These Vintage 1941 Photos Show Rustic Life at Jacob's Pillow, and the Star Dancers Who Saved It
This year, the Jacob’s Pillow Dance Festival in Becket, Massachusetts, is celebrating its 85th season. Over the years, some of the world’s greatest dancers of the 20th and 21st century have performed here. But without the help of two of Britain’s biggest ballet stars during World War II, the festival might not have survived at all.
Founded by modern dance pioneer Ted Shawn, the “Pillow,” as it’s come to be known, had been home to his company of Men Dancers since the early 1930s. By 1940, due in part to the outbreak of World War II, his company had disbanded, leaving Shawn deeply in debt and eager to realize his assets.
In 1941, British ballet stars Alicia Markova and Anton Dolin leased the property, with the help of benefactor Reginald Wright. There they established The International Dance Festival, a school and summer residency for Ballet Theatre (now American Ballet Theatre). Many of the participating dancers, including Markova, had just left the Ballet Russes de Monte Carlo for Ballet Theatre, and the residency was a way of keeping them together. The dancers were not paid, so many survived on $10 a week in unemployment benefits, contributing $1.00 a day towards food and lodging.
That summer the Pillow saw some of the era’s greatest ballet stars, as well as choreographers like Agnes de Mille, Bronislava Nijinska and Antony Tudor. The event provided much needed publicity for the Pillow and following year the Jacob’s Pillow Dance Festival, under Shawn’s direction, began to flourish.
Here are some photographic gems from the Jacob’s Pillow Archives surrounding the summer of 1941.
Markova (center) with Irina Baranova and Nora Kaye. Photo by Hans Knopf, Courtesy Jacob’s Pillow Dance Festival Archives.
Alicia Markova (b.1910 – d.2004)
Markova was responsible for organizing all the meals at the Pillow on the tight budget of $10 a week. “The feeding of the five thousand – nearly produced nervous collapse,” Markova recalled in her memoir. Meals were eaten in the stone dining room, which is still where artists, students, staff and interns eat today.
There was no running water at the Pillow in the early 1940s – I love the thought of these glamorous ballerinas effectively “camping out” in the woods of Massachusetts.

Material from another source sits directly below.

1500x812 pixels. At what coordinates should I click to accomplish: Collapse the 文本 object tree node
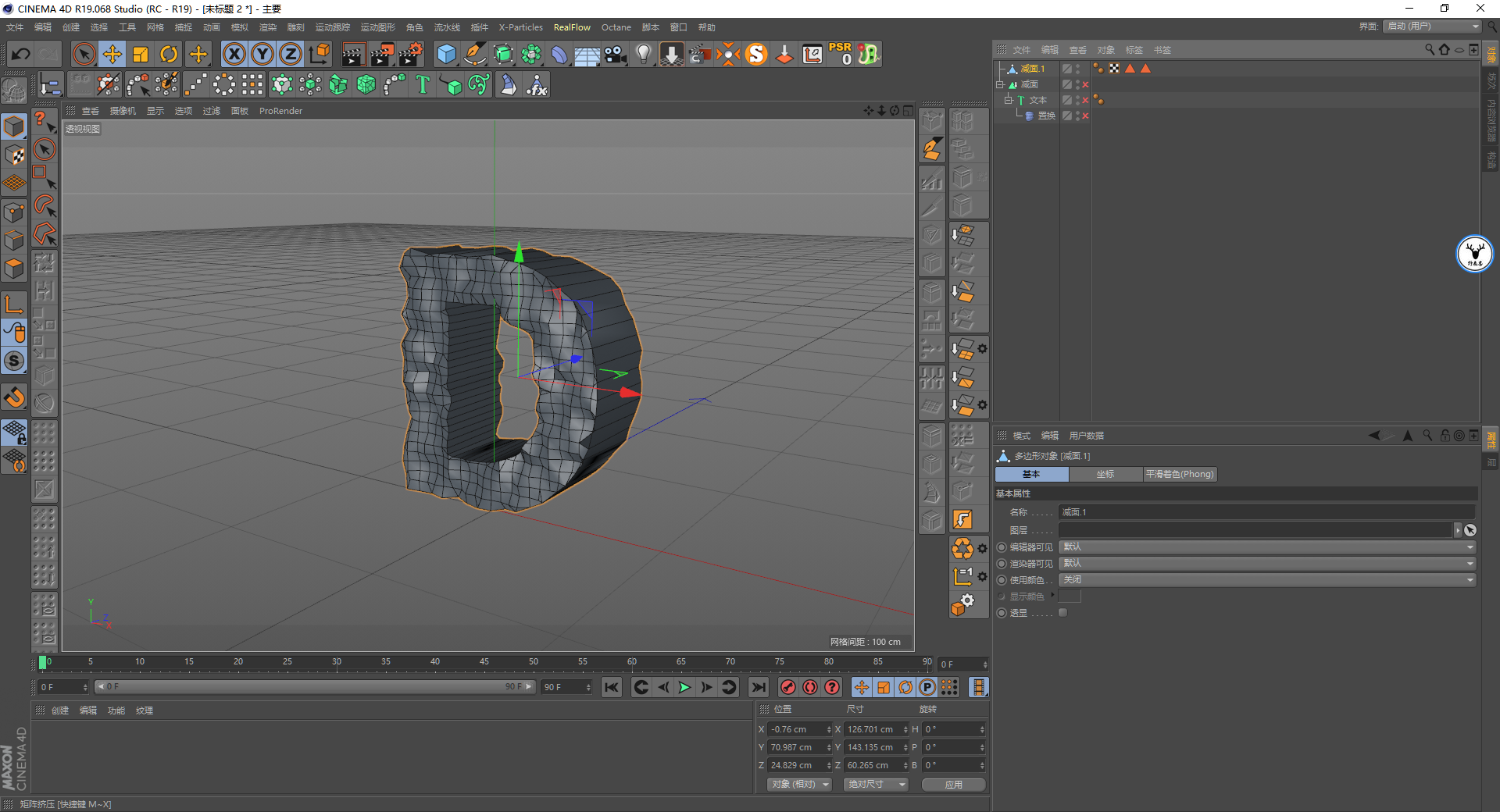pos(1008,100)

According to Markova’s biographer Tina Sutton, before coming to the Pillow Markova consulted a New York camping shop and bought a portable zip-up rubber bath, which she used in her room!
This wonderful clip shows Markova performing the Sugar Plum Fairy Variation on the outside stage in 1941.
Dolin (center) with Irina Baranova and Alicia Markova seated on the steps of the original farmhouse. Photo by Hans Knopf, Courtesy Jacob’s Pillow Dance Festival Archives.
Anton Dolin (b.1904 – d. 1983)
Dolin ran the school that summer and classes were held outside on the Tea Garden stage. Dolin later described Jacob’s Pillow as “a summer of heart-aches, bills, work, lessons, rehearsals and headaches.”
Despite wartime and gas rationing, people flocked to the festival for the weekend performances, much to Dolin’s delight.
Baranova posed in the Tea Garden. Photo by Hans Knopf, Courtesy Jacob’s Pillow Dance Festival Archives.
Irina Baronova (b.1919 – d. 2008)
One of George Balanchine’s famed “baby ballerinas,” Irina Baronova also joined the residency. She lodged at local woman, Ruth Derby’s, farmhouse – a short walk from the Pillow. This house is now owned by the festival and continues to house artists today.
Baronova recalled that “Mother Derby was quite a character – she reminded me of those cozy-looking grannies in children’s books. She fed as well and we abided by her strict rules.”
Billy Skipper (right) and Frederic Franklin hand-washing their clothes under the water pump.. Photo by Hans Knopf, Courtesy Jacob’s Pillow Dance Festival Archives.
Frederic Franklin (b. 1914 – d. 2013)
Freddie Franklin also came to visit his many friends at the Pillow that summer. This wonderful picture shows him and dancer Billy Skipper washing out their tights under the pump in the service yard!
Franklin would return to the Pillow as a performer with his long-term dance partner Alexandra Danilova in 1946, 1948 and 1952.
This wonderful clip is from their 1948 appearance. At a talk in 2006, Franklin explained that he and Danilova are not wearing the actual costumes from Gaîté Parisienne, as the Ballets Russes de Monte Carlo wouldn’t allow them to borrow them.